Highlights

  • Aqua Security has also released Chain-Bench, the first and only open-source tool for auditing the software supply chain to ensure compliance with the new CIS guidelines.
  • The guide has been reviewed by professionals working at leading technology firms like Aqua Security, CIS, PayPal, Red Hat, Axonius, and CyberArk.

Aqua Security, a notable pure-play cloud-native security provider, and the Center for Internet Security (CIS), a nonprofit organization that aims to create a confidently connected world, have released the first set of formal guidelines for software supply chain security. The CIS Software Supply Chain Security Guide developed through this collaboration provides 100+ foundational recommendations pertaining to various commonly used technologies and platforms.

In addition, Aqua Security has released Chain-Bench, the first and only open-source tool for auditing the software supply chain to ensure compliance with the new CIS guidelines.

Setting Up Best Practices for Software Supply Chain Security

The threats to the software supply chain keep increasing, yet studies show that security in development environments remain low. The new guidelines establish best practices to support key emerging standards such as TH Update Framework (TUF) and Supply Chain Levels for Software Artifacts (SLSA). The guidelines also add functional recommendations to set up and audit configurations on the Benchmark-supported platforms.

The companies have divided the recommendations into five software supply chain categories: Dependencies, Source Code, Artifacts, Build Pipelines, and Deployment.

To maintain consistency in security recommendations across all platforms, CIS plans to expand the guidance into more specific CIS Benchmarks.

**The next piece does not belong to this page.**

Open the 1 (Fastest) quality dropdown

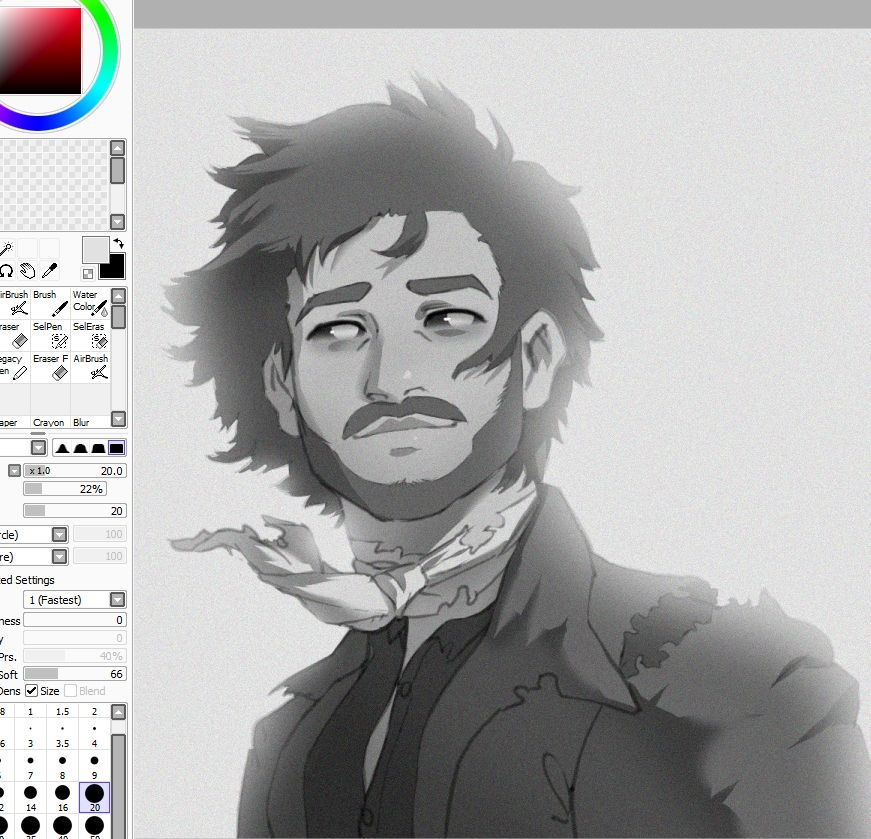tap(75, 600)
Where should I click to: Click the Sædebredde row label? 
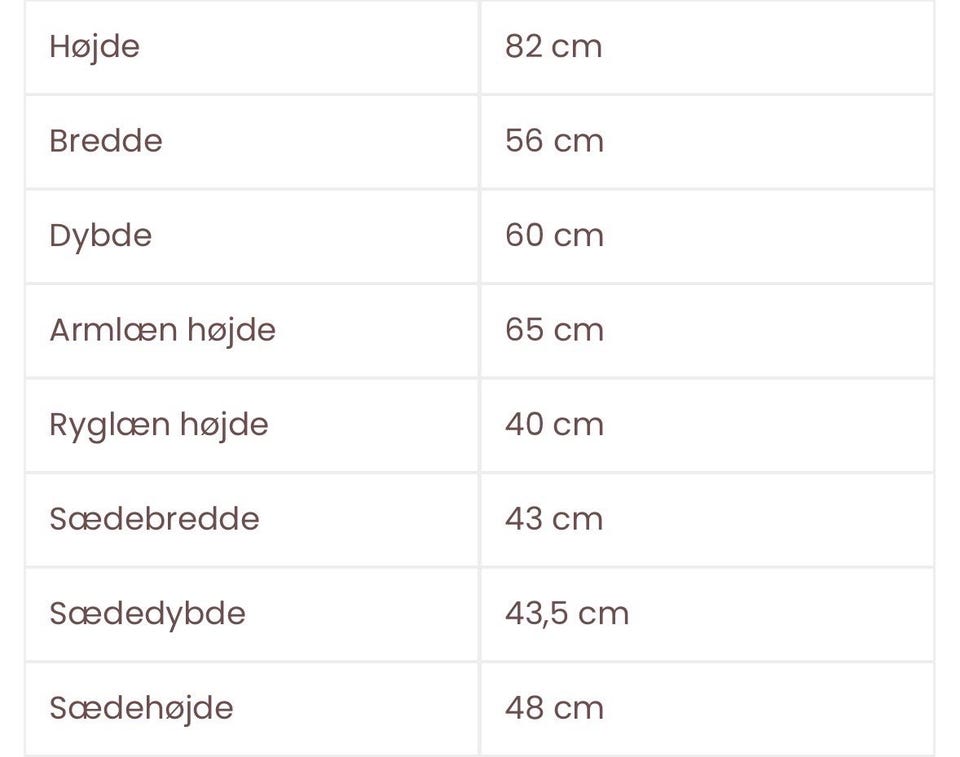pyautogui.click(x=154, y=519)
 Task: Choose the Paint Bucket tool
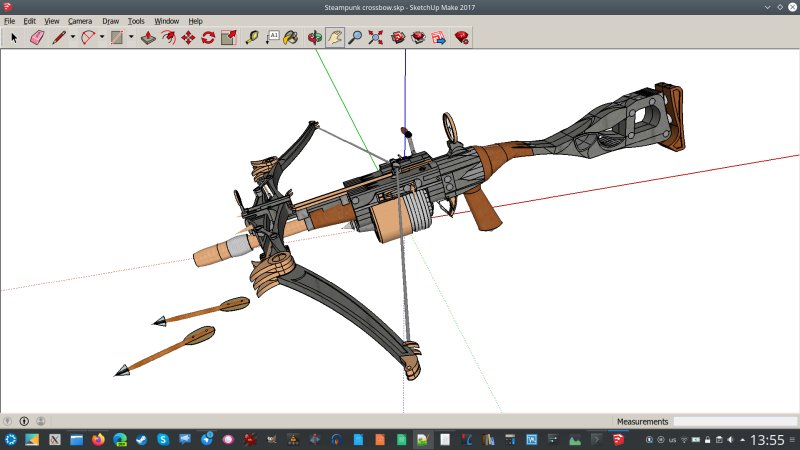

The guide will be published and reviewed globally, just like all CIS guidelines. The feedback will help ensure that future platform-specific guidance is accurate and relevant.

The guide has been reviewed by professionals working at leading technology firms like Aqua Security, CIS, PayPal, Red Hat, Axonius, and CyberArk.

The First-ever Software Supply Chain Security Open-source Tool

Aqua released Chain-Bench to support those organizations that are adopting the CIS guidance. The tool scans the DevOps stack from source code until deployment and simplifies compliance with security standards, regulations, and internal policies. This ensures that the teams consistently practice software security controls and best practices.

Experts’ Take

“Building software at scale requires strong governance of the software supply chain, and strong governance requires effective tools. This is where we saw an opportunity to add value,” said Eylam Milner, Director Argon Technology, Aqua Security. “We wanted to leverage our expertise in software supply chain security to help build critical guidance for one of industry’s most pressing challenges, as well as a free, accessible tool to help other organizations adhere to it. The work doesn’t stop here. We will continue working with CIS to refine this guidance, so that organizations worldwide can benefit from stronger security practices.”

“By publishing the CIS Software Supply Chain Security Guide, CIS and Aqua Security hope to build a vibrant community interested in developing the platform-specific Benchmark guidance to come,” said Phil White, Benchmarks Development Team Manager for CIS. “Any subject matter experts that develop or work with the technologies and platforms that make up the software supply chain are encouraged to join the effort in building out additional benchmarks. Their expertise will be valuable to establishing critical best practices to advance software supply chain security for all.”